■ **Apply what you read**:
a. Decide whether each statement below agrees with the Superman article that follows. Answer yes or no and quote the deciding words of the article. (i) Reeve weighed 170 pounds at the time of his audition. (ii) David Prowse supplied the voice of Darth Vader in A New Hope. (iii) Reeve trained with Prowse for eight weeks.
b. According to the Superman article below, what work did David Prowse do apart from acting?
c. Return the portion of the Superman article below from "When the late" up to and including "actor David Prowse.", copied verbatim.

■ **Selected excerpt**:

======

Darth Vader Played a Crucial Role in Helping Christoper Reeve Become Superman

Calling the actor a "skinny little kid" when they met for his audition, Richard Donner made Reeve promise he would be able to bulk up for the role.
Photofest (Reeves)

It's a small universe. 

When the late Christoper Reeve was auditioning for the role of Superman back in the late 1970s, he had everything the filmmakers were looking for — except his physique. At 6 feet, 5 inches and 170 pounds, he was a beanpole. 

Calling Reeve a "skinny little kid" when they met for his audition, director Richard Donner made Reeve promise he would be able to bulk up for the role in time for production to meet the 1978 release date. 

To make sure that happened, Donner made a call to none other than Darth Vader, actor David Prowse. 

The towering English actor was also a bodybuilder and weight-training instructor. He had just played the role of Vader (James Earl Jones supplied the voice) in the 1977 blockbuster A New Hope when he got the call to help Reeve. 

"I get a call from Dick Donner and he says, 'Can you get down to the studio as quick as you can, we've got a Superman,'" Prowse said in a previous interview unearthed by Heat Vision.  

Reeve trained with Prowse for six weeks, according to the interview.

======

■ **Given information**:
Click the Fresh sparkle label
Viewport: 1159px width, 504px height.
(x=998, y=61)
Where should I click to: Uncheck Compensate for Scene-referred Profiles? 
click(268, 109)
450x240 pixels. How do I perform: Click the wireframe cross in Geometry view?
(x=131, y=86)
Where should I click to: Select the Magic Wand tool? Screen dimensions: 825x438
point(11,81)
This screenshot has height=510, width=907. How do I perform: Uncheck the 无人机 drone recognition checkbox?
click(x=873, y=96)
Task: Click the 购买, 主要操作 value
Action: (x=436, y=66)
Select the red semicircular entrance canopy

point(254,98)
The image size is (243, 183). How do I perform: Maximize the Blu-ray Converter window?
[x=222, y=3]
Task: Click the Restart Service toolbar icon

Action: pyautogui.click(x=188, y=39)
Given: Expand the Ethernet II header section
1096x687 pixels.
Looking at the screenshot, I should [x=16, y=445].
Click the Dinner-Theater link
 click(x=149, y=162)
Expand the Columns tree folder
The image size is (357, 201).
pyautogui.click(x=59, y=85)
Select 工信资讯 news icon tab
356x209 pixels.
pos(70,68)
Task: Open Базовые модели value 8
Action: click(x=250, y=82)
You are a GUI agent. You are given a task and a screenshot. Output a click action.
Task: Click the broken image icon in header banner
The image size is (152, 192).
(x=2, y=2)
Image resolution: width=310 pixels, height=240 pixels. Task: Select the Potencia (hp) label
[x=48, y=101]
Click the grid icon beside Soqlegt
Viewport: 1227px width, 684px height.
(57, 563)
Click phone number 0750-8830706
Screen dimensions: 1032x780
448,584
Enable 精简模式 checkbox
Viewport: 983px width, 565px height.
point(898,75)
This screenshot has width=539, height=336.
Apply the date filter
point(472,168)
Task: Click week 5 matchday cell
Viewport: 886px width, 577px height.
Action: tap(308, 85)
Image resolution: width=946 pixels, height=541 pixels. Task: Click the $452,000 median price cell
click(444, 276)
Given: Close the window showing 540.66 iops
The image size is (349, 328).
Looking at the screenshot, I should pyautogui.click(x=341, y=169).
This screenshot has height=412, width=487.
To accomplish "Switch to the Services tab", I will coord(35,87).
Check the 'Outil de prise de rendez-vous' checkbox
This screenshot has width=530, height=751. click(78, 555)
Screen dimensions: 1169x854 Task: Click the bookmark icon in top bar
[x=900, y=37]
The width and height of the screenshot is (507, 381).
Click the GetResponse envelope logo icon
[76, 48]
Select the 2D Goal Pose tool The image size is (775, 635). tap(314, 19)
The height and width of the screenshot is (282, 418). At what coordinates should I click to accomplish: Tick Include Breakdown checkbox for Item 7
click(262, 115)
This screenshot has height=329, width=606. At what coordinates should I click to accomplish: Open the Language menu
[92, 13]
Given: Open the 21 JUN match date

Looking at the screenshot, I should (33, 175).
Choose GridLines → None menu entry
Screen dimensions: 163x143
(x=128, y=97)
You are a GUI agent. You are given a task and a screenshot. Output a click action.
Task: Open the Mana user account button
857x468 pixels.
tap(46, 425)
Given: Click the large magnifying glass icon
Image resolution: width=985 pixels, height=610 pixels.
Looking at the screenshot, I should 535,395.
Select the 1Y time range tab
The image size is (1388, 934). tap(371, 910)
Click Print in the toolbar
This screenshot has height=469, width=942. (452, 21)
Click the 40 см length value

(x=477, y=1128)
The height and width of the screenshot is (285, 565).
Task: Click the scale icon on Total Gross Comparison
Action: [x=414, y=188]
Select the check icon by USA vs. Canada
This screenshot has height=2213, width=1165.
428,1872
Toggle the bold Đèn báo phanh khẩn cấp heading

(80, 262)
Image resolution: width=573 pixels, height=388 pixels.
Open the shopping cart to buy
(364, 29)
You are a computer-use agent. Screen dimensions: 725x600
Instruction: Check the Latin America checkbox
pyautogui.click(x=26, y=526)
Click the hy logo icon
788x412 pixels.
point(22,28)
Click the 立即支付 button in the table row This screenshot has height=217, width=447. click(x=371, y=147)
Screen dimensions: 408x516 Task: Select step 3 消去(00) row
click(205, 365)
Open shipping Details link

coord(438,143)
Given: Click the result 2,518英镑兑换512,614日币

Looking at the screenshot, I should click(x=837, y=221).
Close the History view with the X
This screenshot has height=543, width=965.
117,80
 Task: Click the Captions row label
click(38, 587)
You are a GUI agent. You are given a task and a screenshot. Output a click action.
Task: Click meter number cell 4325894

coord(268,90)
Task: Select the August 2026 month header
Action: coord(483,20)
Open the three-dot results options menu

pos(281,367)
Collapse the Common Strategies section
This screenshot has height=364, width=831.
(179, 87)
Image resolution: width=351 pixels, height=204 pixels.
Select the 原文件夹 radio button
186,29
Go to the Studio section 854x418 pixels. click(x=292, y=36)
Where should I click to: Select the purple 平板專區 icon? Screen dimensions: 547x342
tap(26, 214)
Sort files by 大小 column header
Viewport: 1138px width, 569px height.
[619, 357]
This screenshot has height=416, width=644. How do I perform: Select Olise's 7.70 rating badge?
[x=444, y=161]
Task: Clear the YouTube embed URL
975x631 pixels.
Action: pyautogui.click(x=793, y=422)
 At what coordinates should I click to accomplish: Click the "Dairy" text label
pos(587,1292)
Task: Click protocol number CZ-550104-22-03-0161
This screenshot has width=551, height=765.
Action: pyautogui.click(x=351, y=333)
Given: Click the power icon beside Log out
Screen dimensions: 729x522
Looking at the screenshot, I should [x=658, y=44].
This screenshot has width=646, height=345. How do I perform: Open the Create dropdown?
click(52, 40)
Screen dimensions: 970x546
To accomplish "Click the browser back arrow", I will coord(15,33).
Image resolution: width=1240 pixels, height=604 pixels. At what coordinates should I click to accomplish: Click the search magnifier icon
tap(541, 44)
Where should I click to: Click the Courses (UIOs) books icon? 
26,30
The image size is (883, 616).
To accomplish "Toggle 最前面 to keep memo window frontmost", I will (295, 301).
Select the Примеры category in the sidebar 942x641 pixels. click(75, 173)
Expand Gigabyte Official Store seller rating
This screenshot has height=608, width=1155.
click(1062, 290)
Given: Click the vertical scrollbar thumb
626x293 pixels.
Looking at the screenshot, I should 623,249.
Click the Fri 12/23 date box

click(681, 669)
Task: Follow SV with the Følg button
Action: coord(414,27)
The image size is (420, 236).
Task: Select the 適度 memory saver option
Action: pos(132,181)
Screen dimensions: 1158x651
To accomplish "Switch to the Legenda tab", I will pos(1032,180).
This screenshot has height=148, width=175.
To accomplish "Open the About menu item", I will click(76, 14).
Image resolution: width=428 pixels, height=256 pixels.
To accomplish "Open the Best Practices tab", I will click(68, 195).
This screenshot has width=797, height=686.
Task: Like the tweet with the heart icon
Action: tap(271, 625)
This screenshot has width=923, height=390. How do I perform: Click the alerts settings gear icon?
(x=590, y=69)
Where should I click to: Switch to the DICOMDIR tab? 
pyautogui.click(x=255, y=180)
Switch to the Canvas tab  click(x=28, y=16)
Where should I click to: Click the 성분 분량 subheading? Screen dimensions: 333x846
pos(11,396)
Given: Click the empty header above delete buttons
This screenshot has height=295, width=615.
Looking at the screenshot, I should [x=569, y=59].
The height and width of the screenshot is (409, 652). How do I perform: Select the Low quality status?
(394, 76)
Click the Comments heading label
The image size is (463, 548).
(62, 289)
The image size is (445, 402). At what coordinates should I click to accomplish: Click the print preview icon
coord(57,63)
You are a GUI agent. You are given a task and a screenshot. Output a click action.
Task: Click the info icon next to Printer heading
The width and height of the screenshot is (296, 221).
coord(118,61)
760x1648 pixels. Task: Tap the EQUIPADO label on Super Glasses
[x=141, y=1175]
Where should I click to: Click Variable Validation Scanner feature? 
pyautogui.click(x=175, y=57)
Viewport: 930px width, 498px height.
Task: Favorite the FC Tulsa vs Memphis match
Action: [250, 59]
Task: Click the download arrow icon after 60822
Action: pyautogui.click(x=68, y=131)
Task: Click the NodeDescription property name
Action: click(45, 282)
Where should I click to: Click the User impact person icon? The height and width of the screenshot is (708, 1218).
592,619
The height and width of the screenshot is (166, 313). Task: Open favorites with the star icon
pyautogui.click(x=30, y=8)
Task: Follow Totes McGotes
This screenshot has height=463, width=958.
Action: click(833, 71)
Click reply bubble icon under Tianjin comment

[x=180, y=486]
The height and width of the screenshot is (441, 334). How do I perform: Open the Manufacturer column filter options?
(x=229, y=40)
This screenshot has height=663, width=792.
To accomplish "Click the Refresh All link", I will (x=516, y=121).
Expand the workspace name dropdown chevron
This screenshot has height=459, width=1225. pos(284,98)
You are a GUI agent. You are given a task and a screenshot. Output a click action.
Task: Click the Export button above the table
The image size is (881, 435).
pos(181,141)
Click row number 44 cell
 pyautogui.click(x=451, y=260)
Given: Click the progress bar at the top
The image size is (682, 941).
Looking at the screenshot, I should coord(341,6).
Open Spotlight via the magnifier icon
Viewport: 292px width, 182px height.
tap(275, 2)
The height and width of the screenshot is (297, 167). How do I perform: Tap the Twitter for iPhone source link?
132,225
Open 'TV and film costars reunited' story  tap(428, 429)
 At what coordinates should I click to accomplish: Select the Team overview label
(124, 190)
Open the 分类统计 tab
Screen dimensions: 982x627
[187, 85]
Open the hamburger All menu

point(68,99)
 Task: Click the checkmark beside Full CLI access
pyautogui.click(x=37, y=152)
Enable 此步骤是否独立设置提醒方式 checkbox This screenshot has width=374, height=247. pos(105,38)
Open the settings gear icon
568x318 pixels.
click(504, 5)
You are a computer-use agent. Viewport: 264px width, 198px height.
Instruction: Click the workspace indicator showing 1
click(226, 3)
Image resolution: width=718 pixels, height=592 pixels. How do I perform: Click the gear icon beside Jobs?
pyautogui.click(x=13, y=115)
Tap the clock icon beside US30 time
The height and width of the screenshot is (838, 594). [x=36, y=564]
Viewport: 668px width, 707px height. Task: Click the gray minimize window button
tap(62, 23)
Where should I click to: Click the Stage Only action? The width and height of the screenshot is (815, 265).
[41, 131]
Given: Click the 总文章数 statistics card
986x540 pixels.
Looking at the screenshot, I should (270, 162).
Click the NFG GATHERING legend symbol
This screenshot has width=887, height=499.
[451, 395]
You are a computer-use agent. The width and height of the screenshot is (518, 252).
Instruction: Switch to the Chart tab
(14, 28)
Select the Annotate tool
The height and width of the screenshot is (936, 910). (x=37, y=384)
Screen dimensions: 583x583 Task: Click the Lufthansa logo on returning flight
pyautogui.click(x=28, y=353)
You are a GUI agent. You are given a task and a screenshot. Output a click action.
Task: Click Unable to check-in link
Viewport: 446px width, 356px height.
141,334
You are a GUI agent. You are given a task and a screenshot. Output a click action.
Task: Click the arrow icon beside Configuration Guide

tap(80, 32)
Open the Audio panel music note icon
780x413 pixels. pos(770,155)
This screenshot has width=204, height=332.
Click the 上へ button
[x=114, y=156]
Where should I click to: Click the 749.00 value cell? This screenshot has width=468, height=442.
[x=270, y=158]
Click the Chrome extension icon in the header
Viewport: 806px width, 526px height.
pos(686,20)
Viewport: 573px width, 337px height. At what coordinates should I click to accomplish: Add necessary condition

======

■ **Responses**:
a.
(i) Yes: "At 6 feet, 5 inches and 170 pounds, he was a beanpole."
(ii) No: "(James Earl Jones supplied the voice)"
(iii) No: "Reeve trained with Prowse for six weeks, according to the interview."

b. He was a bodybuilder and weight-training instructor.

c.
When the late Christoper Reeve was auditioning for the role of Superman back in the late 1970s, he had everything the filmmakers were looking for — except his physique. At 6 feet, 5 inches and 170 pounds, he was a beanpole. 

Calling Reeve a "skinny little kid" when they met for his audition, director Richard Donner made Reeve promise he would be able to bulk up for the role in time for production to meet the 1978 release date. 

To make sure that happened, Donner made a call to none other than Darth Vader, actor David Prowse.